The lower spray arm assembly 22 may be mounted to the upper portion of the pump assembly 20 and receive wash liquid from the pump. Since the mid level spray arm assembly 24 and upper spray assembly 34 are remote from the pump, means must be provided to supply wash liquid remotely to these upper spray devices 24 and 34. To that end, a supply tube 30 extends generally rearwardly from the pump assembly 20 to the rear wall of the tub and then runs upwardly to supply wash liquid to upper spray devices 24 and 34. The spray arm feed system construction and operation is explained in U.S. Pat. No. 6,431,188 to Laszczewski et al, entitled “DISHWASHER SPRAY ARM FEED SYSTEM”, herein incorporated by reference. In that patent, the spray arm feed system is fully explained.

As shown in FIG. 3, the operation of the wash pump motor 21 within the dishwasher, together with other components such as a heater 33, inlet valve 31, and a drain pump motor 32 to carry out a number of different preprogrammed automatic cycles are operated by a control device that, in this embodiment, comprises a microcomputer control 40. The microcomputer control 40 can be located in the control console of the door, or elsewhere in the dishwasher. The microcomputer control 40 receives as inputs user selections entered manually by the user at selectors 41 that can be mounted on the console 42. The information obtained by the microcomputer control 40 from the console 42 is typically in the form of digital signals developed as a function of the status of the switches involved. The microprocessor control 40 may receive signals from sensors or other components of the dishwasher as is well known to those skilled in the art. The particular cycle and option selected by the user as well as other data are displayed to the user by a display unit 43 that may comprise a light emitting diode (LED) display controlled by digital signals supplied to it by the microcomputer control 40.

The wash pump motor 21 and other electrically operated components of the dishwasher are all controlled by the microcomputer control 40 through a power controller 45 that may comprise a set of electromechanical relays or other power controlling devices such as silicon controlled rectifiers (SCRs) or Triacs. Power controller 45 may be located in the console 42, but can be located elsewhere in the dishwasher as is well known to those skilled in the art.

The microcomputer control 40 may be of any conventional type, and can be formed on an integrated circuit. The dishwasher cycles are programmed in a memory 44 addressable by the microcomputer control 40.

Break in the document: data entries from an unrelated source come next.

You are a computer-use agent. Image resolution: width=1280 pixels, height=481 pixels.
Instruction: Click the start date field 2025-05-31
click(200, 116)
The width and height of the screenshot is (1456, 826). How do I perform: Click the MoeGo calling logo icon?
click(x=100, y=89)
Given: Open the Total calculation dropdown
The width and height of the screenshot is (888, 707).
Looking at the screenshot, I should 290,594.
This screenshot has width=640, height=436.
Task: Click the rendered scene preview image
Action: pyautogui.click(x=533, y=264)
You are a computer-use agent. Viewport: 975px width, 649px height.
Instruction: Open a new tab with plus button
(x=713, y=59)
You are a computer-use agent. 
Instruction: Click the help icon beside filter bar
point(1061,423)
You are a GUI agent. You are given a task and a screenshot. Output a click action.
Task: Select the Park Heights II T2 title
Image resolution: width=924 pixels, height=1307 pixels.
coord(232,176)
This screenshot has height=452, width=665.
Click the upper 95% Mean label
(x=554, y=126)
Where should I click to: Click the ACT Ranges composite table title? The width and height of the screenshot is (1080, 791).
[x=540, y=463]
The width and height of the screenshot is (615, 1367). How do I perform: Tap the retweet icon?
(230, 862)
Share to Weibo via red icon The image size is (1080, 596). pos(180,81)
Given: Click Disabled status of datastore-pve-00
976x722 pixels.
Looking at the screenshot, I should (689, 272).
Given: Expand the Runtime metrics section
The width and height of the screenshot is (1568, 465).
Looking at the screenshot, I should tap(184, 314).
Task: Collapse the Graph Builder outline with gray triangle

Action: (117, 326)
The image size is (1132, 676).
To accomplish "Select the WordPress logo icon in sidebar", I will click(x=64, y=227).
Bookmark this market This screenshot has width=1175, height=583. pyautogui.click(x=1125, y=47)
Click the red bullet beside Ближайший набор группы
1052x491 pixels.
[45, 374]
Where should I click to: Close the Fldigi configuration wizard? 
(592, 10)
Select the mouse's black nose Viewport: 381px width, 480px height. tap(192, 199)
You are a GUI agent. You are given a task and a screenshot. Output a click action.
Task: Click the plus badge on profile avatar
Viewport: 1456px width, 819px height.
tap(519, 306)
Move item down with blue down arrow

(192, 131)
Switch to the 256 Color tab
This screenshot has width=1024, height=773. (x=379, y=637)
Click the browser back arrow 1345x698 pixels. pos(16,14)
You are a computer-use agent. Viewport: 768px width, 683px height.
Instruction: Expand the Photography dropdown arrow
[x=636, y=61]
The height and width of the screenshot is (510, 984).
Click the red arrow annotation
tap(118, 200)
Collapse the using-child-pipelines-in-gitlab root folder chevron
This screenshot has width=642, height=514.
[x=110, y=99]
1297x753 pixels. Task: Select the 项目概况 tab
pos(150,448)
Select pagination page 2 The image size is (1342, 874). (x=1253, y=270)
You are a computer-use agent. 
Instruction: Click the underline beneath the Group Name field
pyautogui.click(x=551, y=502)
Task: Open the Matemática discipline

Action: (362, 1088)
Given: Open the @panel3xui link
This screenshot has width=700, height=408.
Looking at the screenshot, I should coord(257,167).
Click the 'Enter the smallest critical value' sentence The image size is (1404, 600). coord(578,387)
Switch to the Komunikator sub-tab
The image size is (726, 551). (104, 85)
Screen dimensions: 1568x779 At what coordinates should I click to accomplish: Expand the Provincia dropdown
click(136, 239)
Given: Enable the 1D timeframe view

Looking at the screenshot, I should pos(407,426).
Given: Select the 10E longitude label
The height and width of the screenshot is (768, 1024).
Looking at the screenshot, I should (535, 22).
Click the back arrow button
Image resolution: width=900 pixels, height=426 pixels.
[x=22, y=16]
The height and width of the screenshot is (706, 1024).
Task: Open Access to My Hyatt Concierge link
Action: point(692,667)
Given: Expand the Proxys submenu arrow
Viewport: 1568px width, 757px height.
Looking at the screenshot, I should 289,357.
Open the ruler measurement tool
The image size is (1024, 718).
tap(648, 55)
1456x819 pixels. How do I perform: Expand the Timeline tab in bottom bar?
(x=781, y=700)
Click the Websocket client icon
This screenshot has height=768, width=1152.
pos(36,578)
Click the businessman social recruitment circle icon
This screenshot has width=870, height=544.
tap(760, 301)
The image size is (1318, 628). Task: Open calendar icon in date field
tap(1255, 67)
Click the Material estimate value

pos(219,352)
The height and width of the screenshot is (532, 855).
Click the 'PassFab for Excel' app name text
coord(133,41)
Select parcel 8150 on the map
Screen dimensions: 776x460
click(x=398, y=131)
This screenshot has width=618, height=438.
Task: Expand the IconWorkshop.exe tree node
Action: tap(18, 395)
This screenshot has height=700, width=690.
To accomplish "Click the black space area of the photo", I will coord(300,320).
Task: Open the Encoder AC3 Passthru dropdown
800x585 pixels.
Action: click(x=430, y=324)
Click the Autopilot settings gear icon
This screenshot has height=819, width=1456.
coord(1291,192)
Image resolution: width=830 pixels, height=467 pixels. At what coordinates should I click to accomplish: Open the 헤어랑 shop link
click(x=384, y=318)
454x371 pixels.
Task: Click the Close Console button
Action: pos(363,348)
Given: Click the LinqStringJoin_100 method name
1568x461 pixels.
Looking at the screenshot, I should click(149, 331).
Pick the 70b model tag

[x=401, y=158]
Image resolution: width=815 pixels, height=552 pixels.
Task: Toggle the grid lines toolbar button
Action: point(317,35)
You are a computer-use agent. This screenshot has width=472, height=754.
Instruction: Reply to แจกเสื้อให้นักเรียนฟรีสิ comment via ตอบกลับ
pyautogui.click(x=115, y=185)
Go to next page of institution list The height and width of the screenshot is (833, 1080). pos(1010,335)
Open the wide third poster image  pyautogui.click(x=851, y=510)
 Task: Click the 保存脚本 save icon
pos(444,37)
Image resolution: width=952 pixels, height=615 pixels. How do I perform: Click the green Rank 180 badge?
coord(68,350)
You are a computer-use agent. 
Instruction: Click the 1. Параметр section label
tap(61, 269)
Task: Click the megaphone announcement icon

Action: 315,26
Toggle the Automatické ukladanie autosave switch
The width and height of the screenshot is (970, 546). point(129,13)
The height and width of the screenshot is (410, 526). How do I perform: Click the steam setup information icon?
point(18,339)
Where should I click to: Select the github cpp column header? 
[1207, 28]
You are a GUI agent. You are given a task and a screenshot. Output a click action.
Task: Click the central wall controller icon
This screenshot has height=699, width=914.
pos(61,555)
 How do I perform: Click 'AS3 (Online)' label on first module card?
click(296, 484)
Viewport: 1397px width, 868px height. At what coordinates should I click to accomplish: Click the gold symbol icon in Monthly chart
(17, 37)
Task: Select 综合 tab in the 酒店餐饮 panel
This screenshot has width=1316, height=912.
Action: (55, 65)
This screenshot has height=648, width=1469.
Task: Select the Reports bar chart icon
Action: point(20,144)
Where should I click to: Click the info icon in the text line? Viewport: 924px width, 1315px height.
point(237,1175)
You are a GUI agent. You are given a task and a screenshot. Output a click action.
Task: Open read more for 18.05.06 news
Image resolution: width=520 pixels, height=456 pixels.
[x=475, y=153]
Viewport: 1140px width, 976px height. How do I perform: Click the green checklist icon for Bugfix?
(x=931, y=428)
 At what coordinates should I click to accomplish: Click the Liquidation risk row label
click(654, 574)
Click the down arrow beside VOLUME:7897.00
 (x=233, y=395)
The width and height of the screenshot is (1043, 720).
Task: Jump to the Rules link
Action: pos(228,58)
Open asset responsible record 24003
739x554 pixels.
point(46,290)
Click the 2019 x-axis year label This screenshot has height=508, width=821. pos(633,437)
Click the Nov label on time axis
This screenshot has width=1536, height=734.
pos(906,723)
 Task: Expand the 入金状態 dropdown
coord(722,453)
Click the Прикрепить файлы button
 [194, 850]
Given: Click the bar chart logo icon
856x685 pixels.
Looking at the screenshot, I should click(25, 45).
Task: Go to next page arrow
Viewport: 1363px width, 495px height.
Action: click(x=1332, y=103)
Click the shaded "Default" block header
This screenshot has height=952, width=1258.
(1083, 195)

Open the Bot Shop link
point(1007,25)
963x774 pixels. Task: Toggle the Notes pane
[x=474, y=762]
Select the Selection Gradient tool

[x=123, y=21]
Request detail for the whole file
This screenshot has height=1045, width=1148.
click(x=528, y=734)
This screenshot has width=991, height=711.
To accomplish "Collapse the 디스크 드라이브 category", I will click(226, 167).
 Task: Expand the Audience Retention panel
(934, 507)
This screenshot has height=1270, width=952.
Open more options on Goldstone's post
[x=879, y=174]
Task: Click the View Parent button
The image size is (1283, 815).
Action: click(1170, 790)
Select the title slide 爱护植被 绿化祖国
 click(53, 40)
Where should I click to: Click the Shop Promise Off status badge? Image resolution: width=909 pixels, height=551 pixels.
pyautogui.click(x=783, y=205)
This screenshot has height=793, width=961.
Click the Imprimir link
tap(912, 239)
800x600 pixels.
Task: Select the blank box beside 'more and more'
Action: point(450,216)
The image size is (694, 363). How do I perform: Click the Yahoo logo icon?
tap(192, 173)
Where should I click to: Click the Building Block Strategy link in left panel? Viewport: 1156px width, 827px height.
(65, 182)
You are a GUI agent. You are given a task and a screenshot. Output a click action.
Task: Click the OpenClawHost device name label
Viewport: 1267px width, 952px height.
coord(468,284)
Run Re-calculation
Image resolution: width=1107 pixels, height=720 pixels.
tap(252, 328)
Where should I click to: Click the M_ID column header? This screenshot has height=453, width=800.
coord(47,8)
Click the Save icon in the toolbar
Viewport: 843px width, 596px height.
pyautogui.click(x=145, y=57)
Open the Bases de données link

Referring to FIG. 4 and FIG. 5 it can be understood that the pump assembly 20 includes a wash pump chamber 232, the pump inlet 236, the main outlet 238 and the secondary outlet 240 that can be formed in part by a member 225 which forms part of the tub bottom 16. While this structure is shown as a particular embodiment of the invention, it is clearly just one example of how the present invention may be practiced.

Wash liquid drawn into the pump inlet 236 passes through a chopper assembly 250. The chopper assembly includes a sizing plate 252 and a chopper blade 254. The chopper blade 254 rotates adjacent the sizing plate 252 and chops food particles entrained within the wash liquid to size sufficient to allow the food particles to pass through the sizing plate. After being chopped and sized by the chopper assembly 250, the soils are drawn, along with the wash liquid, into the pump chamber 232.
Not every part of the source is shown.